Je sais que l'amendement dit le contraire, mais je constate qu'on a raisonné dans cette hypothèse. Quant à moi, je ne crois pas qu'il y ait des droits acquis en matière d'électoral, je crois que la mesure pourrait fort bien s'appliquer au pass é; mais puisque l'honorable M. Orts a cru ne pas devoir aller aussi loin, je m'arrêterai où il s'arrête. J'appuie de tout cœur sa proposition en regrettant seulement qu'il ne l'ait point faite plus radicale et plus complète.

Un mot pour finir. L'honorable M. Kervyn a longuement parlé de la moralité qu'il désirerait voir régner dans le corps électoral. Eh bien, je suis d'accord avec lui ; je regrette autant que lui que nous ayons dû nous occuper d'une loi destinée à réprimer les fraudes en cette matière.

Je voudrais que le corps électoral belge fût assez sage par lui-même pour comprendre l'importance du mandat qu'il exerce, l'importance du droit dont il est appelé à jouir, lorsqu'il vient déposer dans l'urne le bulletin qui contient l'expression de sa volonté souveraine.

Mais, messieurs, si nous devions porter la question sur ce terrain, nous aurions à rechercher par suite de quelles circonstances le projet de loi en discussion a dû être présenté.

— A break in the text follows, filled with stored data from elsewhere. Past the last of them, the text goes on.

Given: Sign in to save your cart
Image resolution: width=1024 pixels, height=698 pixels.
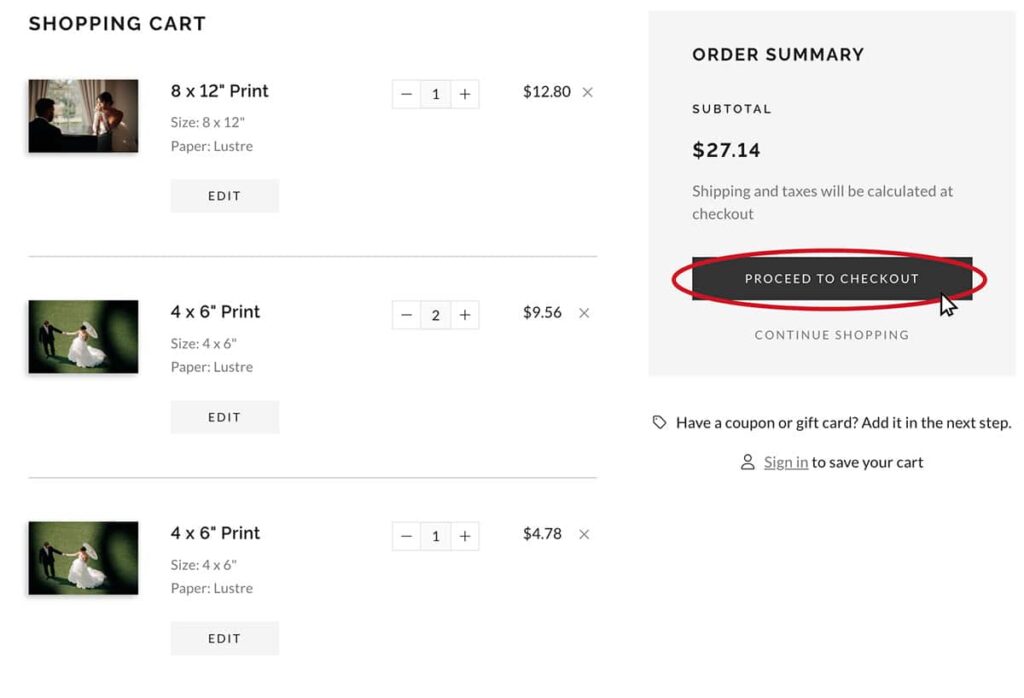Looking at the screenshot, I should coord(785,462).
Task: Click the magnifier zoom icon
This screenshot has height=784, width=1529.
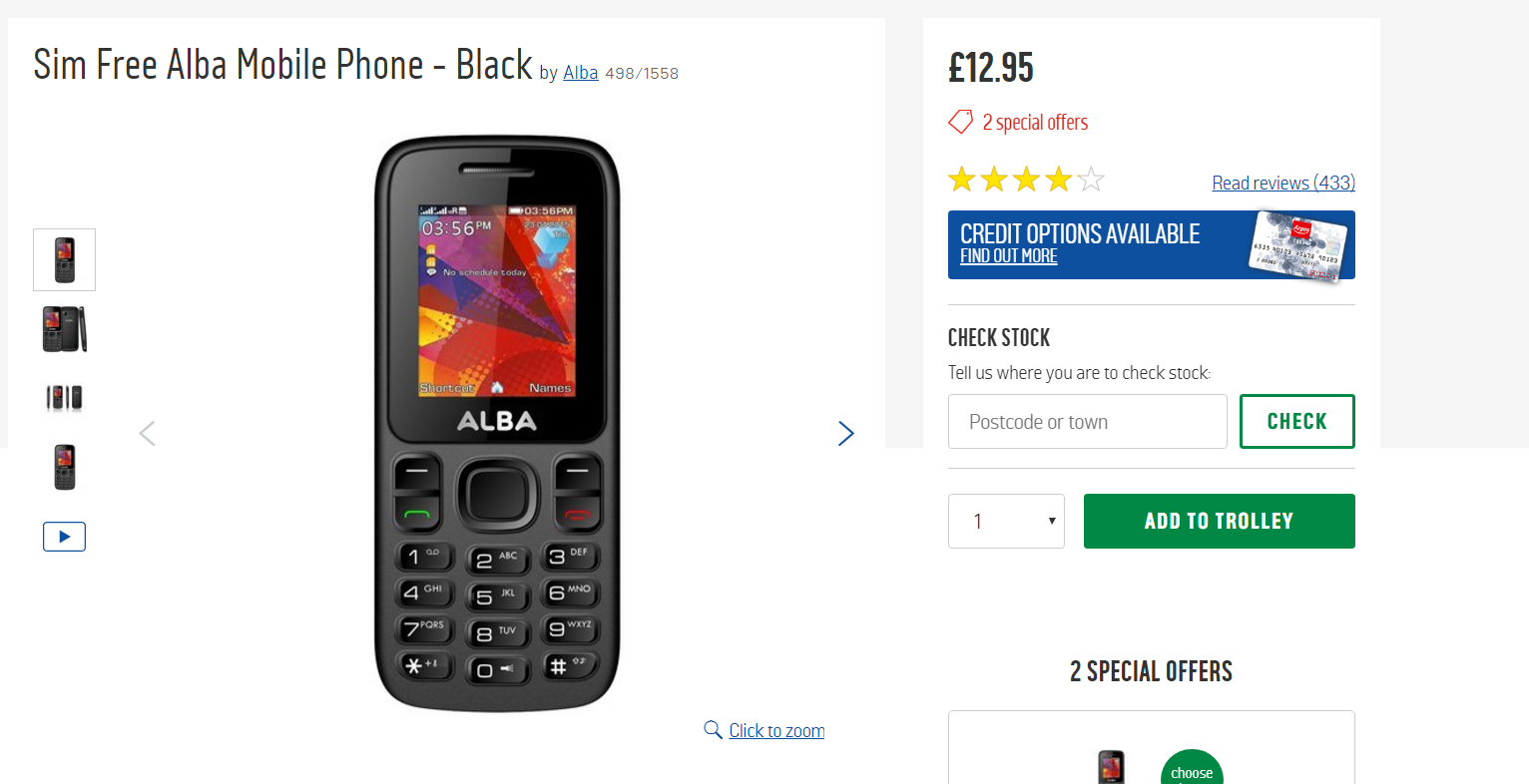Action: coord(713,730)
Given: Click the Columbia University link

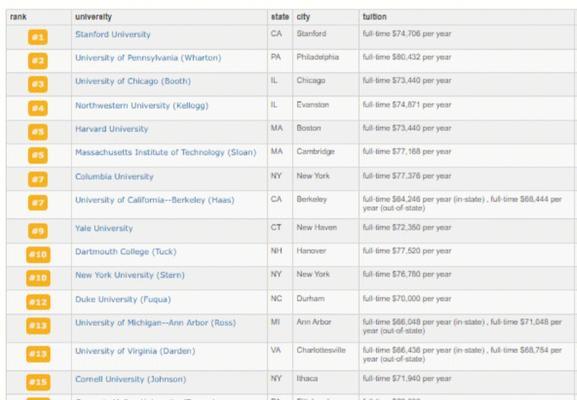Looking at the screenshot, I should pyautogui.click(x=114, y=177).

Jusqu'ici le débat est resté en dehors des passions politiques ; je ne veux pas l’y engager ; je ne répondrai donc pas à ce qu’a dit à cet égard l’honorable M. Kervyn. Qu’il me suffise de constater que si une loi sur les fraudes électorales a dû être présentée, c’est parce que dans certains collèges électoraux qui n’appartiennent pas à mon opinion, il s’est passé des faits très graves qui ont vivement ému l’opinion publique.

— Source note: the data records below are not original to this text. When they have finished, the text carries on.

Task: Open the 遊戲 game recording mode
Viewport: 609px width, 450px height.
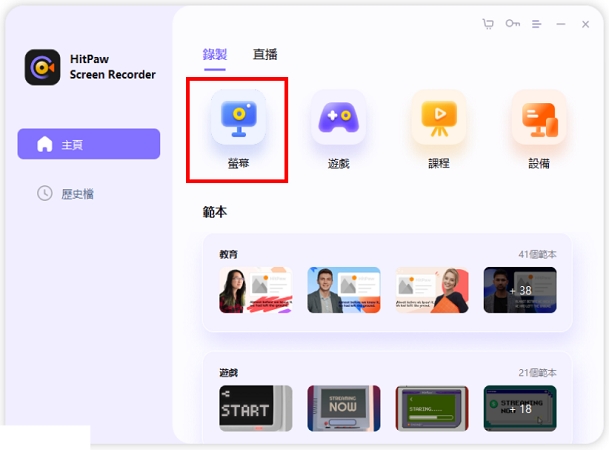Action: (x=338, y=119)
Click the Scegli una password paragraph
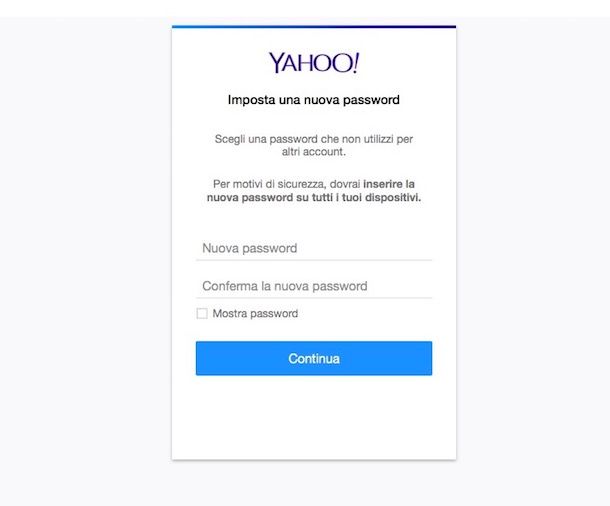This screenshot has width=610, height=506. [x=314, y=145]
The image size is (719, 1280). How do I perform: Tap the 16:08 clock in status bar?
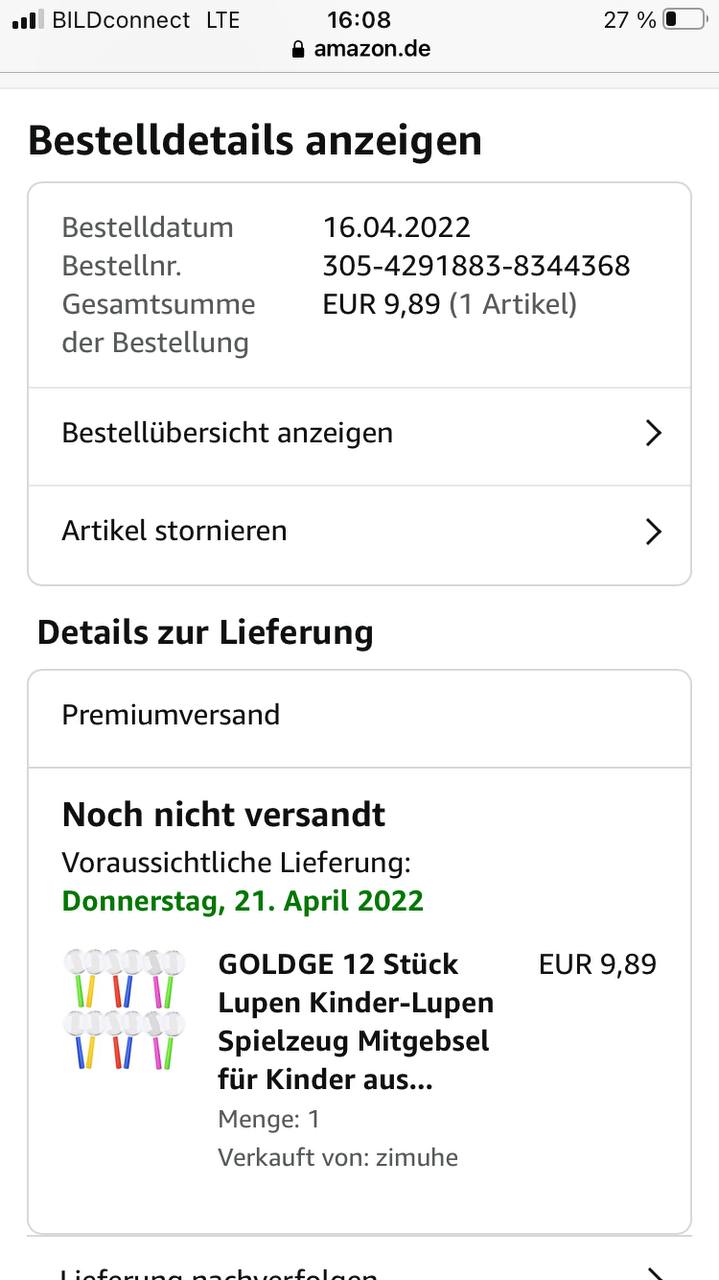click(359, 19)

(page 1417) M. de Theuxµ (pour un fait personnel). - Messieurs, l'honorable membre qui vient de se rasseoir m'a attribué l'opinion, qu'en aucun cas, dans aucune circonstance, il n'y aurait lieu d'abaisser le cens électoral. Il est vrai que j'ai professé cette opinion, en ce qui concerne le cens exigé pour les Chambres ; mais pourquoi l'ai-je professée ? parce que, pour abaisser ce cens-là, il faudrait réviser la Constitution. Mais je n'ai jamais dit et je ne dirai jamais qu'on ne peut, sans danger, abaisser le cens pour les élections provinciales et communales; j'ai dit au contraire dans une discussion politique en 1864, que cet abaissement pouvait être opéré sans le moindre inconvénient ; j'ai professé cette opinion sans cependant me montrer enthousiaste de cette réforme.

L'honorable préopinant vient de combattre le discours que j'ai prononcé dans cette séance, mais il l'a combattu de manière à me faire croire que je ne me suis pas expliqué assez clairement. Je le regretterais si cela était ainsi ; mais encore une fois on peut consulter les Annales parlementaires ; je ne change jamais rien à mes discours, et ceux qui pourraient avoir des doutes sur ce que j'ai réellement dit, n'ont qu'à lire les Annales et ils pourront ainsi, à tête reposée, se convaincre que c'est bien là l'opinion que j'ai professée.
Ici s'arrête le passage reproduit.